▸ Set exercise
Rewrite the rows below as a numbered list, leaving out any blank lines.

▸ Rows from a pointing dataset
▼

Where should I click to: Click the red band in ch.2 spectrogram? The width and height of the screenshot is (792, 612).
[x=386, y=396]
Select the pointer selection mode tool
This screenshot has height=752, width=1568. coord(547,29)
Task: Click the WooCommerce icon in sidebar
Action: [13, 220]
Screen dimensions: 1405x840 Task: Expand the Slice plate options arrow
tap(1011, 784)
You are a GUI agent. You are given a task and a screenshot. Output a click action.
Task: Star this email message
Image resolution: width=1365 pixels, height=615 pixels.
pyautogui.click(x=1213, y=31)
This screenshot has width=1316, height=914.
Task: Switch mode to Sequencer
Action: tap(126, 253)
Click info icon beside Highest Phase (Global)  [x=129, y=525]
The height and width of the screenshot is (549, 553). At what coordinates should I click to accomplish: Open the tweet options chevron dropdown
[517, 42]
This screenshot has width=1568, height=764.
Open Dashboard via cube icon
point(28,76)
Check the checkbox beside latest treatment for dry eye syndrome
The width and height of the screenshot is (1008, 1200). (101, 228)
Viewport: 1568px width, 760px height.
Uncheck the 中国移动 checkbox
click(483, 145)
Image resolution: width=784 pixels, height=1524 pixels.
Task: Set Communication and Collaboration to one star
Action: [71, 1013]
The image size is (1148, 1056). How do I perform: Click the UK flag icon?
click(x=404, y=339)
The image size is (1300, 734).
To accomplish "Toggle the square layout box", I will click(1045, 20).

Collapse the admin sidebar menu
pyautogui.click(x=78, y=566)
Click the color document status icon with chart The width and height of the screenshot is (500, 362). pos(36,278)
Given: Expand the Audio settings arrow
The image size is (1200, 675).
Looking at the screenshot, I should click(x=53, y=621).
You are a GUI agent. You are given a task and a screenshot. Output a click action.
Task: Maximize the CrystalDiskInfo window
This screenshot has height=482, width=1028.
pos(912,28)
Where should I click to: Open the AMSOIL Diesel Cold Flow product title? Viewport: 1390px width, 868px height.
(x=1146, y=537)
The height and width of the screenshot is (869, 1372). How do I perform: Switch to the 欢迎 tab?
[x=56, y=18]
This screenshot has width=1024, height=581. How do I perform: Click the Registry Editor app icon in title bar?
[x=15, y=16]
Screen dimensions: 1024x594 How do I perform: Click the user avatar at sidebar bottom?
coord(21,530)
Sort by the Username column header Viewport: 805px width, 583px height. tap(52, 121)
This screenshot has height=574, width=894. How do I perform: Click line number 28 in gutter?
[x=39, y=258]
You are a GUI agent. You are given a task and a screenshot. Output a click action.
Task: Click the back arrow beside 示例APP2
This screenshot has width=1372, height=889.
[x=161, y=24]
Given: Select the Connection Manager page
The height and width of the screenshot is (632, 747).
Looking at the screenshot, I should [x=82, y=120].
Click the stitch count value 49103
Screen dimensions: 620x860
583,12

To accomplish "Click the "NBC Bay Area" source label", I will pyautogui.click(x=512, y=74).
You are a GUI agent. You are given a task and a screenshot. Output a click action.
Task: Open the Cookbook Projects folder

▲

▸ Response
1. Where should I click to: Click the red band in ch.2 spectrogram? The width and height of the screenshot is (792, 612).
2. [x=386, y=396]
3. Select the pointer selection mode tool
4. This screenshot has height=752, width=1568. coord(547,29)
5. Task: Click the WooCommerce icon in sidebar
6. Action: [13, 220]
7. Screen dimensions: 1405x840 Task: Expand the Slice plate options arrow
8. tap(1011, 784)
9. You are a GUI agent. You are given a task and a screenshot. Output a click action.
10. Task: Star this email message
11. Image resolution: width=1365 pixels, height=615 pixels.
12. pyautogui.click(x=1213, y=31)
13. This screenshot has width=1316, height=914.
14. Task: Switch mode to Sequencer
15. Action: tap(126, 253)
16. Click info icon beside Highest Phase (Global)  [x=129, y=525]
17. The height and width of the screenshot is (549, 553). At what coordinates should I click to accomplish: Open the tweet options chevron dropdown
18. [517, 42]
19. This screenshot has width=1568, height=764.
20. Open Dashboard via cube icon
21. point(28,76)
22. Check the checkbox beside latest treatment for dry eye syndrome
23. The width and height of the screenshot is (1008, 1200). (101, 228)
24. Viewport: 1568px width, 760px height.
25. Uncheck the 中国移动 checkbox
26. click(483, 145)
27. Image resolution: width=784 pixels, height=1524 pixels.
28. Task: Set Communication and Collaboration to one star
29. Action: [71, 1013]
30. The image size is (1148, 1056). How do I perform: Click the UK flag icon?
31. click(x=404, y=339)
32. The image size is (1300, 734).
33. To accomplish "Toggle the square layout box", I will click(1045, 20).
34. Collapse the admin sidebar menu
35. pyautogui.click(x=78, y=566)
36. Click the color document status icon with chart The width and height of the screenshot is (500, 362). pos(36,278)
37. Given: Expand the Audio settings arrow
38. The image size is (1200, 675).
39. Looking at the screenshot, I should click(x=53, y=621).
40. You are a GUI agent. You are given a task and a screenshot. Output a click action.
41. Task: Maximize the CrystalDiskInfo window
42. This screenshot has height=482, width=1028.
43. pos(912,28)
44. Where should I click to: Open the AMSOIL Diesel Cold Flow product title? Viewport: 1390px width, 868px height.
45. (x=1146, y=537)
46. The height and width of the screenshot is (869, 1372). How do I perform: Switch to the 欢迎 tab?
47. [x=56, y=18]
48. This screenshot has width=1024, height=581. How do I perform: Click the Registry Editor app icon in title bar?
49. [x=15, y=16]
50. Screen dimensions: 1024x594 How do I perform: Click the user avatar at sidebar bottom?
51. coord(21,530)
52. Sort by the Username column header Viewport: 805px width, 583px height. tap(52, 121)
53. This screenshot has height=574, width=894. How do I perform: Click line number 28 in gutter?
54. [x=39, y=258]
55. You are a GUI agent. You are given a task and a screenshot. Output a click action.
56. Task: Click the back arrow beside 示例APP2
57. This screenshot has width=1372, height=889.
58. [x=161, y=24]
59. Given: Select the Connection Manager page
60. The height and width of the screenshot is (632, 747).
61. Looking at the screenshot, I should [x=82, y=120].
62. Click the stitch count value 49103
63. Screen dimensions: 620x860
64. 583,12
65. To accomplish "Click the "NBC Bay Area" source label", I will pyautogui.click(x=512, y=74).
66. You are a GUI agent. You are given a task and a screenshot. Output a click action.
67. Task: Open the Cookbook Projects folder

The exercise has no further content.